YouTube v Viacom slug-fest
The documents unsealed by US district judge Louis Stanton in the $1bn battle between Viacom and YouTube over copyright infringement make for fascinating reading; they can, it seems, be found here [508Kb PDF] and here at Search Engine Land [2.78Mb PDF].
Looking at the quotes, claims and counter-claims, it really reads like the stuff of soaps. Who is in the right and who is in the wrong will be decided soon enough. Watching the case now is the equivalent of rubber-necking as you pass a multiple pile-up.
For your delectation, here is a collection of some of the quotes contained in the unsealed material as each party puts its case.
Viacom document: In an e-mail dated 19 June 2005, co-founder Steve Chen wrote to fellow co-founders Chad Hurley and Jawed Karim:
"jawed (Karim), please stop putting stolen videos on the site. We're going to have a tough time defending the fact that we're not liable for the copyrighted material on the site because we didn't put it up when one of the co-founders is blatantly stealing content from other sites and trying to get everyone to see it."
"The former President of MTV testified that... 'Jon Stewart and Stephen Colbert believed that their presence on YouTube was important for their ratings.'"
(Viacom claimed clips of these TV shows were on the site without authorisation.)
Viacom document: "Ok man, save your meal money for some lawsuits! ;) no really, I guess we'll just see what happens," Mr Hurley tells partners Mr Chen and Mr Karim via e-mail in July 2005, as the three men decide to leave some copyrighted stuff on the site.
Google/YouTube document: "We believe YouTube would make a transformative acquisition for MTV Networks/Viacom that would immediately make us the leading deliverer of video online, globally," said an internal Viacom slide that Google filed with the court.
Viacom document: In one e-mail, Mr Chen urged associates to "concentrate all our efforts in building up our numbers as aggressively as we can through whatever tactics, however evil."
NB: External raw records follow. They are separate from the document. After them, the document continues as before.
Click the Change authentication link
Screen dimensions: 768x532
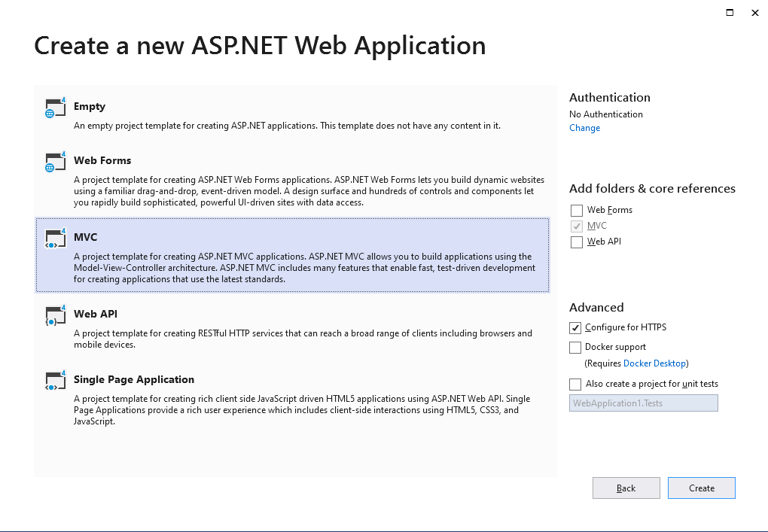584,127
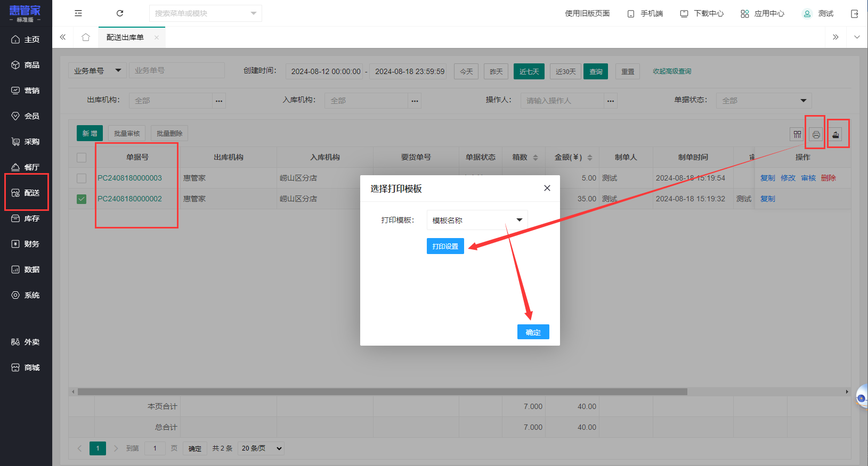Click the printer icon above the table

click(816, 134)
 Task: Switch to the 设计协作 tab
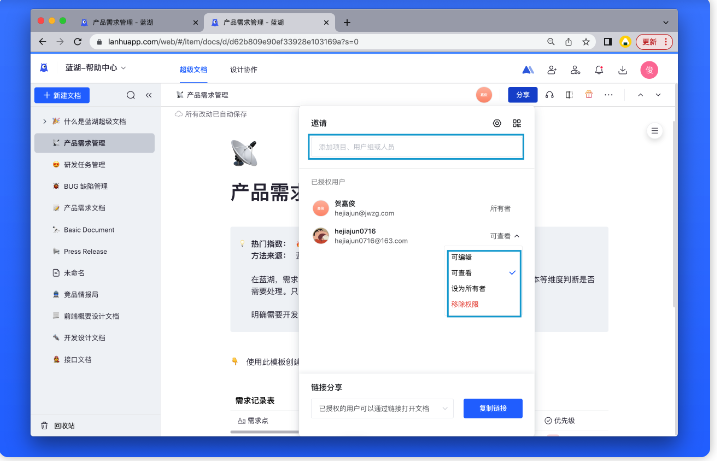click(243, 69)
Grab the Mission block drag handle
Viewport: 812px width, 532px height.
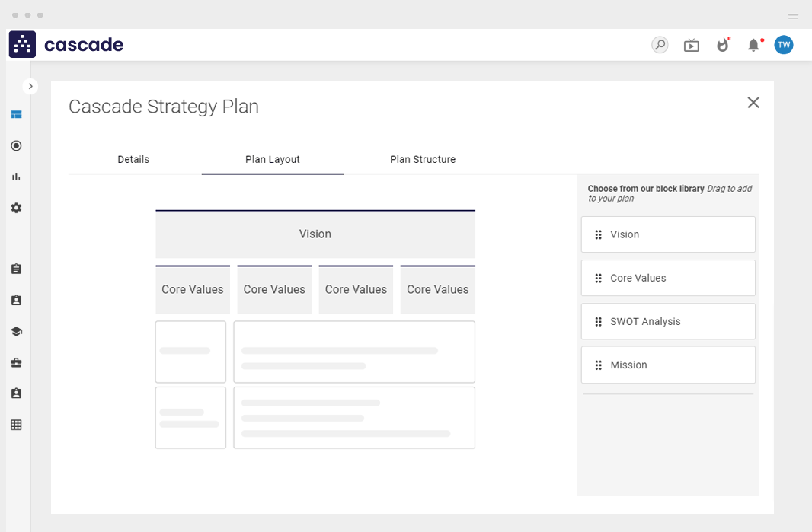[598, 365]
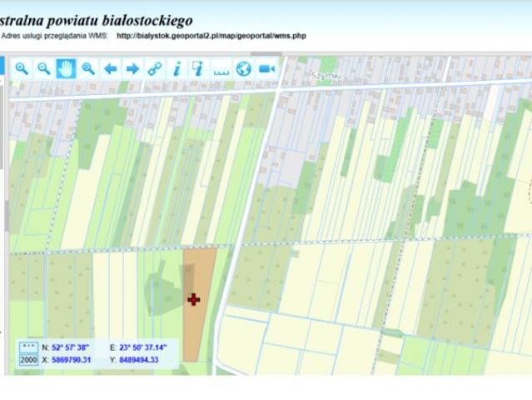Click the chain link icon in toolbar
The image size is (532, 400).
pos(155,69)
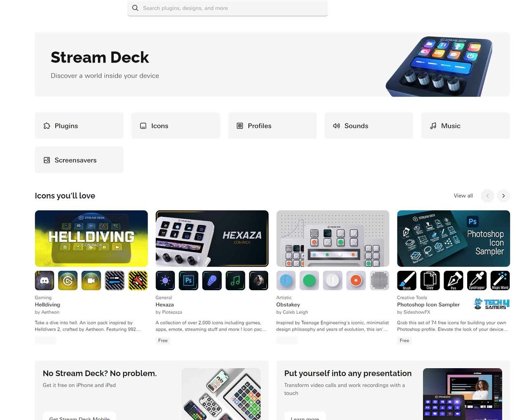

Viacom document: in April 2005, Mr Karim wrote his co-founders, "It's all 'bout da videos, yo. We'll be an excellent acquisition target once we're huge."
Google/YouTube document: "An MTV marketing executive described posting clips to YouTube as a 'no brainer' and raved that the benefits of placing content on YouTube were 'overwhelming'."
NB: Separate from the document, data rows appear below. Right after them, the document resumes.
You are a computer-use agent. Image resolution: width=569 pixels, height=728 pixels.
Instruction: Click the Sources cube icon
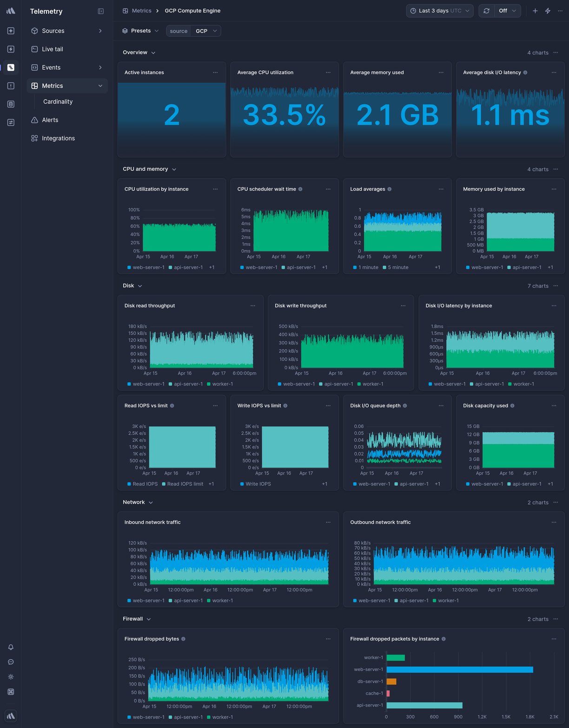point(34,31)
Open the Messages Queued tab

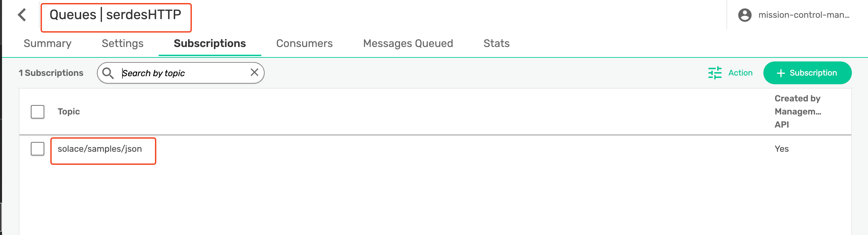point(408,43)
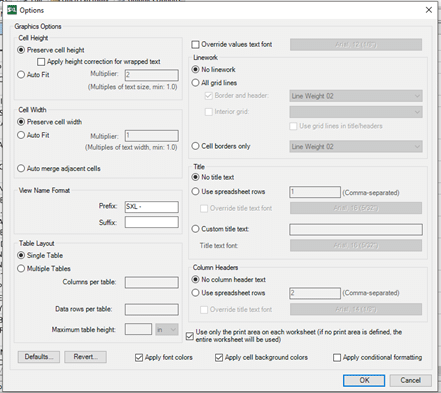441x393 pixels.
Task: Click the Defaults button
Action: coord(39,357)
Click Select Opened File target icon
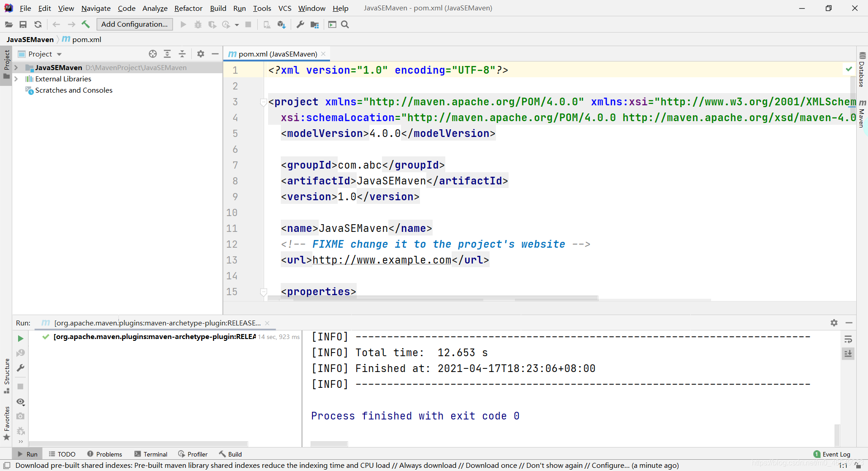 tap(153, 54)
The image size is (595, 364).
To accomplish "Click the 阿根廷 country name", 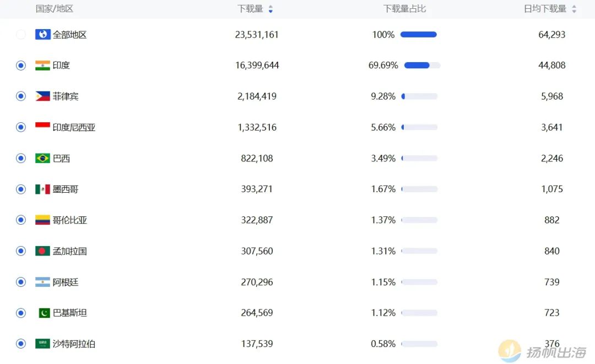I will click(x=66, y=282).
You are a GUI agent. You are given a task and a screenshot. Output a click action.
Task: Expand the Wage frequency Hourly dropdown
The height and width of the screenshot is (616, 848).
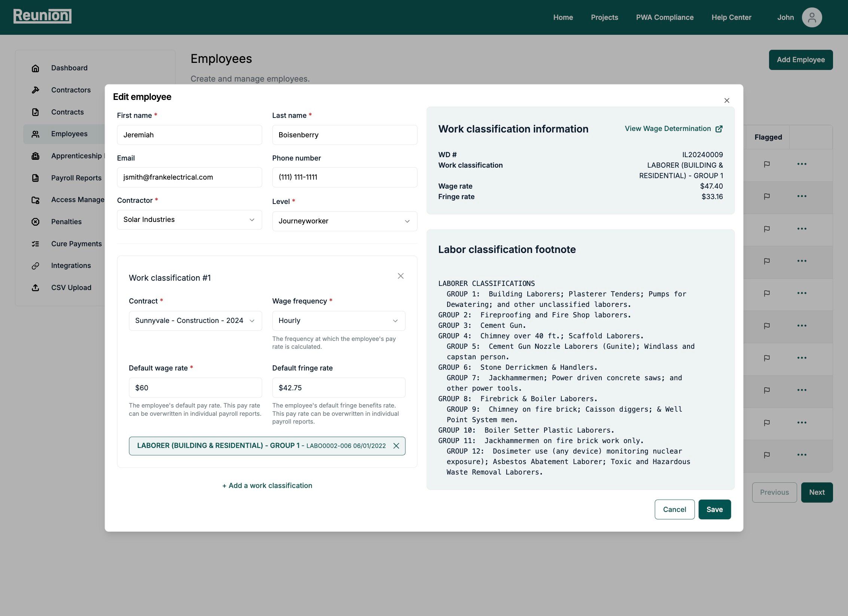tap(338, 321)
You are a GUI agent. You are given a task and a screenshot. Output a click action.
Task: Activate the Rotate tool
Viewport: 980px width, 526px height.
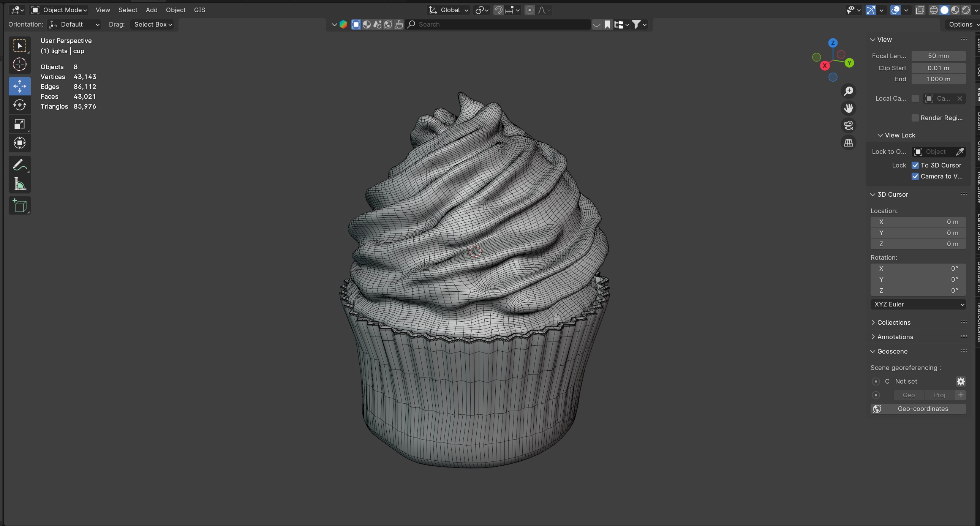(x=19, y=105)
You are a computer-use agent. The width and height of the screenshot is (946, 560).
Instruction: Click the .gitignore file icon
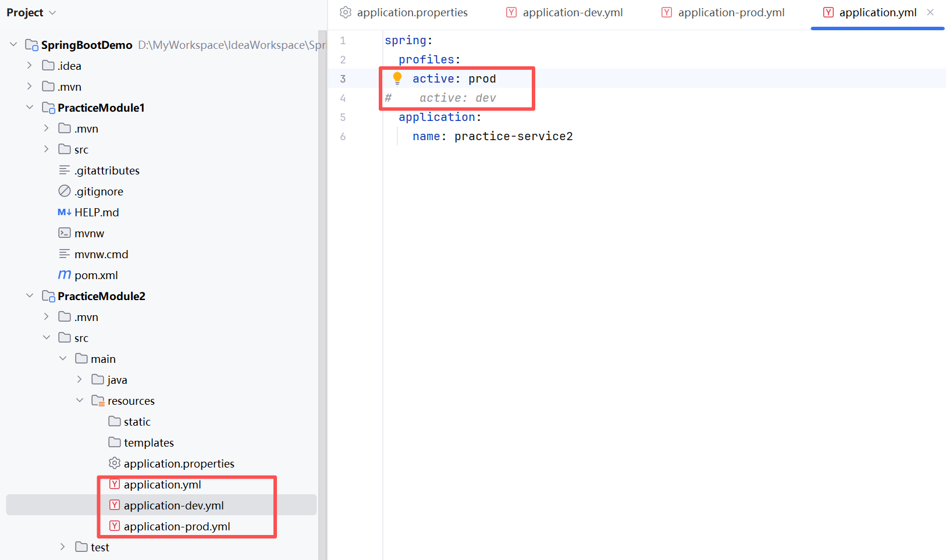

"In a memorandum... the Google Video team advised senior Google executives: YouTube is 'a 'rogue enabler' of content theft' 'YouTube's content is all free, and much of it is highly sought after pirated clips.'"
"Viacom alone has uploaded thousands of videos to YouTube to market hundreds of its programs and movies, including many that are now works in suit... Viacom does so for a simple reason: this kind of marketing works. As a Viacom employee explained to The Wall Street Journal: 'you almost can't find a better place than YouTube to promote your movie.'"
Another interesting tit-bit contained in the court documents is just how much everyone made when Google bought YouTube for $1.65bn (£1.1bn).
Viacom noted that on 11 August 2005, outside Sequoia's offices in Palo Alto, YouTube co-founder Jawed Karim asked the two other YouTube co-founders, as captured on video, "At what point would we tell them our dirty little secret, which is that we actually just want to sell out quickly," and Chad Hurley responded, "we'll have to erase the file".
Peter Kafka, who is a senior editor at All Things D has broken the figures that Viacom uses down as follows:
• $516m to Sequoia Capital, which invested $9m in the company
• $334m to co-founder Chad Hurley
• $301m to co-founder Steve Chen
• $85m to Artis Capital, which invested $3m
• $66m to co-founder Jawed Karim
• Five other YouTube employees received shares worth a total of $33.4m
And of course all this proves is you should never ever ever put anything sensitive or disparaging in an e-mail. Or a blog post either, I guess.